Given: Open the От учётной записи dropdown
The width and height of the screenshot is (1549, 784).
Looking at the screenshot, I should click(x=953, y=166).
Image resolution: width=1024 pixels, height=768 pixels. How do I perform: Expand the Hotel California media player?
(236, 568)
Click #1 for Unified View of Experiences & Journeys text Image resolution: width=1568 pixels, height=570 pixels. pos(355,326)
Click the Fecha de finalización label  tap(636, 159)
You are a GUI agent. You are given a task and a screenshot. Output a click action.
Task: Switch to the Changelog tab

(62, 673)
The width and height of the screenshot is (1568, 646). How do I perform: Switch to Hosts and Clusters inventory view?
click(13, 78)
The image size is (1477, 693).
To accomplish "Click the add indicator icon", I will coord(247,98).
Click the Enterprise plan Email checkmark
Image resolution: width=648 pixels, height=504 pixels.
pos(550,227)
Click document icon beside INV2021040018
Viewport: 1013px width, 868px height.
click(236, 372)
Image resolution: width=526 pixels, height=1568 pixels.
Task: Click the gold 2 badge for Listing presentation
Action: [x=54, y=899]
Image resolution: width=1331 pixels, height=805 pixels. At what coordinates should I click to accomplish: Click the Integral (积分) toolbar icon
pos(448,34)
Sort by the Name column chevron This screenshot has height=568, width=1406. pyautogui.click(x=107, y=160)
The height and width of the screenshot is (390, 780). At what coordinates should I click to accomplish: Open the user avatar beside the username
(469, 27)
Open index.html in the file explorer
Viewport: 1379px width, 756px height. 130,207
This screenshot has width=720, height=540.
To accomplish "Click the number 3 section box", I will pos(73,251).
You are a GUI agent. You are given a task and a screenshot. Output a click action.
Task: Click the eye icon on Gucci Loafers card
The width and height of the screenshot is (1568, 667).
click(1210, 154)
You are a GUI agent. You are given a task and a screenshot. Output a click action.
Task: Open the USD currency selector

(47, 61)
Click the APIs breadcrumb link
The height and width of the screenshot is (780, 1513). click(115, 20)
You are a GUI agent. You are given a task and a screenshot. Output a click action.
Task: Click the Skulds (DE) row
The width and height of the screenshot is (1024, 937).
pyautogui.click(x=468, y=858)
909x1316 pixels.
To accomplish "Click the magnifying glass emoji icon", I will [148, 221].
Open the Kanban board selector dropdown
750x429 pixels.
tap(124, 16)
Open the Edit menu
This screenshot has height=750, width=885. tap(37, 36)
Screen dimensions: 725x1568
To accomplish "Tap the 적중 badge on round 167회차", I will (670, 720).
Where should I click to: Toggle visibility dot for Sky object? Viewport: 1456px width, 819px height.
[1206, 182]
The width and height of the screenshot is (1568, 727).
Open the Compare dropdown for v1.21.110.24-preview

_ _ _ _ _

EXERCISE DIRECTIONS - Write out each record exactly, without addition or omission.

WRITTEN ANSWER -
Given: Open the От учётной записи dropdown
The width and height of the screenshot is (1549, 784).
Looking at the screenshot, I should click(x=953, y=166).
Image resolution: width=1024 pixels, height=768 pixels. How do I perform: Expand the Hotel California media player?
(236, 568)
Click #1 for Unified View of Experiences & Journeys text Image resolution: width=1568 pixels, height=570 pixels. pos(355,326)
Click the Fecha de finalización label  tap(636, 159)
You are a GUI agent. You are given a task and a screenshot. Output a click action.
Task: Switch to the Changelog tab

(62, 673)
The width and height of the screenshot is (1568, 646). How do I perform: Switch to Hosts and Clusters inventory view?
click(13, 78)
The image size is (1477, 693).
To accomplish "Click the add indicator icon", I will coord(247,98).
Click the Enterprise plan Email checkmark
Image resolution: width=648 pixels, height=504 pixels.
pos(550,227)
Click document icon beside INV2021040018
Viewport: 1013px width, 868px height.
click(236, 372)
Image resolution: width=526 pixels, height=1568 pixels.
Task: Click the gold 2 badge for Listing presentation
Action: [x=54, y=899]
Image resolution: width=1331 pixels, height=805 pixels. At what coordinates should I click to accomplish: Click the Integral (积分) toolbar icon
pos(448,34)
Sort by the Name column chevron This screenshot has height=568, width=1406. pyautogui.click(x=107, y=160)
The height and width of the screenshot is (390, 780). At what coordinates should I click to accomplish: Open the user avatar beside the username
(469, 27)
Open index.html in the file explorer
Viewport: 1379px width, 756px height. 130,207
This screenshot has width=720, height=540.
To accomplish "Click the number 3 section box", I will pos(73,251).
You are a GUI agent. You are given a task and a screenshot. Output a click action.
Task: Click the eye icon on Gucci Loafers card
The width and height of the screenshot is (1568, 667).
click(1210, 154)
You are a GUI agent. You are given a task and a screenshot. Output a click action.
Task: Open the USD currency selector

(47, 61)
Click the APIs breadcrumb link
The height and width of the screenshot is (780, 1513). click(115, 20)
You are a GUI agent. You are given a task and a screenshot. Output a click action.
Task: Click the Skulds (DE) row
The width and height of the screenshot is (1024, 937).
pyautogui.click(x=468, y=858)
909x1316 pixels.
To accomplish "Click the magnifying glass emoji icon", I will [148, 221].
Open the Kanban board selector dropdown
750x429 pixels.
tap(124, 16)
Open the Edit menu
This screenshot has height=750, width=885. tap(37, 36)
Screen dimensions: 725x1568
To accomplish "Tap the 적중 badge on round 167회차", I will (670, 720).
Where should I click to: Toggle visibility dot for Sky object? Viewport: 1456px width, 819px height.
[1206, 182]
The width and height of the screenshot is (1568, 727).
Open the Compare dropdown for v1.21.110.24-preview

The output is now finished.